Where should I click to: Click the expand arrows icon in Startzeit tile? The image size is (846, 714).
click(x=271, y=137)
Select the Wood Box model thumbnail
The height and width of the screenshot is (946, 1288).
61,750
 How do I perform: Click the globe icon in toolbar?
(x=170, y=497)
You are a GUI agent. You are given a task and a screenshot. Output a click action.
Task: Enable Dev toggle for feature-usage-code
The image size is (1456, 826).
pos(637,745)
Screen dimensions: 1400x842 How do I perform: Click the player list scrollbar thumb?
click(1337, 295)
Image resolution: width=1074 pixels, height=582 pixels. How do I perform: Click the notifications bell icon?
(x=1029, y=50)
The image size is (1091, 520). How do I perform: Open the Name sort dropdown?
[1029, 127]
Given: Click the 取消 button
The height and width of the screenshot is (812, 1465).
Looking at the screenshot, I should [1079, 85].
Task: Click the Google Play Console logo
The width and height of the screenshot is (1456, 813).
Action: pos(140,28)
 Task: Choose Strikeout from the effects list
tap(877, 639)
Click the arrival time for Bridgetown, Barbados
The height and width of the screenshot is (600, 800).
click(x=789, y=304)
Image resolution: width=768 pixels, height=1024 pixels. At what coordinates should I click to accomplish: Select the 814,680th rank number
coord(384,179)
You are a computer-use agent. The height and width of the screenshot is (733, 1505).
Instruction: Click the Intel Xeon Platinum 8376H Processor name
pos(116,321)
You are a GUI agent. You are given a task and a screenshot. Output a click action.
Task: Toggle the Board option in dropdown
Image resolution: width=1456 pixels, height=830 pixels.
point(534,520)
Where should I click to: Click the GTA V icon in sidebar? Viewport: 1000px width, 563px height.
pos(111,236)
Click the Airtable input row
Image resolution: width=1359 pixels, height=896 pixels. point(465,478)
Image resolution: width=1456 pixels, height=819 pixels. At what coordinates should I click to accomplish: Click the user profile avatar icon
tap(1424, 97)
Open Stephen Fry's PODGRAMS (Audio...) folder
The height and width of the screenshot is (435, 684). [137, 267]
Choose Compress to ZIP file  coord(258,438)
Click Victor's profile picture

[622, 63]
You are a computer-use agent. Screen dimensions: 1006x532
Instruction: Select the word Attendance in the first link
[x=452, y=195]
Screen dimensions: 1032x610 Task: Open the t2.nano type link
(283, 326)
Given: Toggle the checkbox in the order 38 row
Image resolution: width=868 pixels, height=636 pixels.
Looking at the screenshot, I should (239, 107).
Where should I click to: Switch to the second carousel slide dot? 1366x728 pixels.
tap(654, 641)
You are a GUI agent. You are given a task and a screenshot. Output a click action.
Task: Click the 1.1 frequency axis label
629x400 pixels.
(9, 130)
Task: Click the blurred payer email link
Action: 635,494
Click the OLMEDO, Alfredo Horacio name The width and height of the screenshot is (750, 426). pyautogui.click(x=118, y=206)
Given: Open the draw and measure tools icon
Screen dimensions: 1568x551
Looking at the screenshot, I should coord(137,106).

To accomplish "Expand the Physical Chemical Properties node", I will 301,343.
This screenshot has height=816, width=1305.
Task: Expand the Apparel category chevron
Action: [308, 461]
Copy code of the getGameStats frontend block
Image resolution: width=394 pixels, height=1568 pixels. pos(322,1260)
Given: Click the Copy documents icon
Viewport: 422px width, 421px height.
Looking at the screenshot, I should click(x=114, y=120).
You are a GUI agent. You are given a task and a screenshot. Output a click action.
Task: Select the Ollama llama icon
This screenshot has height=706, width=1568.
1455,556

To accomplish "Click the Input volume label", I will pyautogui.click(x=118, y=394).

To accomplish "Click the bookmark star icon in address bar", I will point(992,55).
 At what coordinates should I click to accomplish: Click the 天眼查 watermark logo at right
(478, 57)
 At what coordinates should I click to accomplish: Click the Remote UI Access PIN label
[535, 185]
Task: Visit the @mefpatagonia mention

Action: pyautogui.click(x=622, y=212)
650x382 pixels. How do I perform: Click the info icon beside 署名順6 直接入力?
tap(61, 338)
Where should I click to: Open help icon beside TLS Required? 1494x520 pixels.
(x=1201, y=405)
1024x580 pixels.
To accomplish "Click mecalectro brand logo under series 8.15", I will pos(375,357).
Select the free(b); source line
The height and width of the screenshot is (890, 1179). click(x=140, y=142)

#####

=== What the task requires ===
Rewrite everything in the records above from the line containing "Given: Click the 取消 button" down to the line containing "point(534,520)", including both of those lines, as a numbered list. Leave out any blank lines.

=== Response to the task ===
1. Given: Click the 取消 button
2. The height and width of the screenshot is (812, 1465).
3. Looking at the screenshot, I should [1079, 85].
4. Task: Click the Google Play Console logo
5. The width and height of the screenshot is (1456, 813).
6. Action: pos(140,28)
7.  Task: Choose Strikeout from the effects list
8. tap(877, 639)
9. Click the arrival time for Bridgetown, Barbados
10. The height and width of the screenshot is (600, 800).
11. click(x=789, y=304)
12. Image resolution: width=768 pixels, height=1024 pixels. At what coordinates should I click to accomplish: Select the 814,680th rank number
13. coord(384,179)
14. You are a computer-use agent. The height and width of the screenshot is (733, 1505).
15. Instruction: Click the Intel Xeon Platinum 8376H Processor name
16. pos(116,321)
17. You are a GUI agent. You are given a task and a screenshot. Output a click action.
18. Task: Toggle the Board option in dropdown
19. Image resolution: width=1456 pixels, height=830 pixels.
20. point(534,520)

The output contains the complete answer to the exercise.